**What is being asked**
The answer must consist only of the lines from the line with "The height and" to the line with "Click the voucher Terms link", both included, exactly as they stand below.

**Records**
=== Begin Enclosure ===

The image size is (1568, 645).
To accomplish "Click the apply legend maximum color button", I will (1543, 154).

=== End Enclosure ===
=== Begin Enclosure ===

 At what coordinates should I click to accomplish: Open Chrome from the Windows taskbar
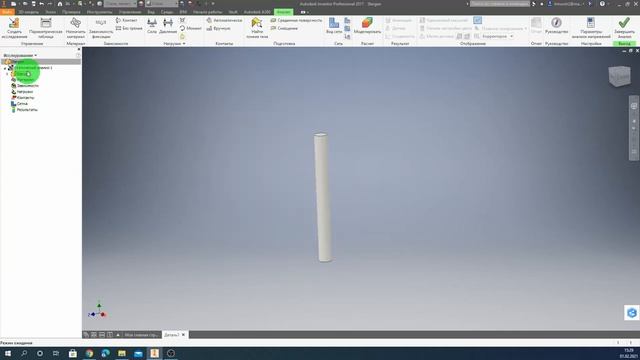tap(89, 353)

=== End Enclosure ===
=== Begin Enclosure ===

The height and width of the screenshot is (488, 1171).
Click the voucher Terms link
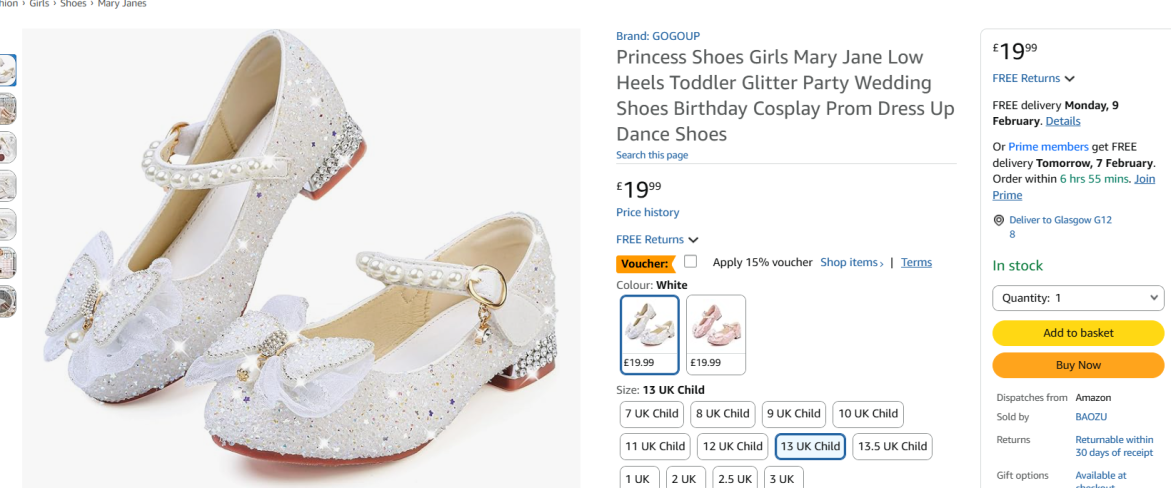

=== End Enclosure ===

**Your response**
The height and width of the screenshot is (488, 1171).
Click the voucher Terms link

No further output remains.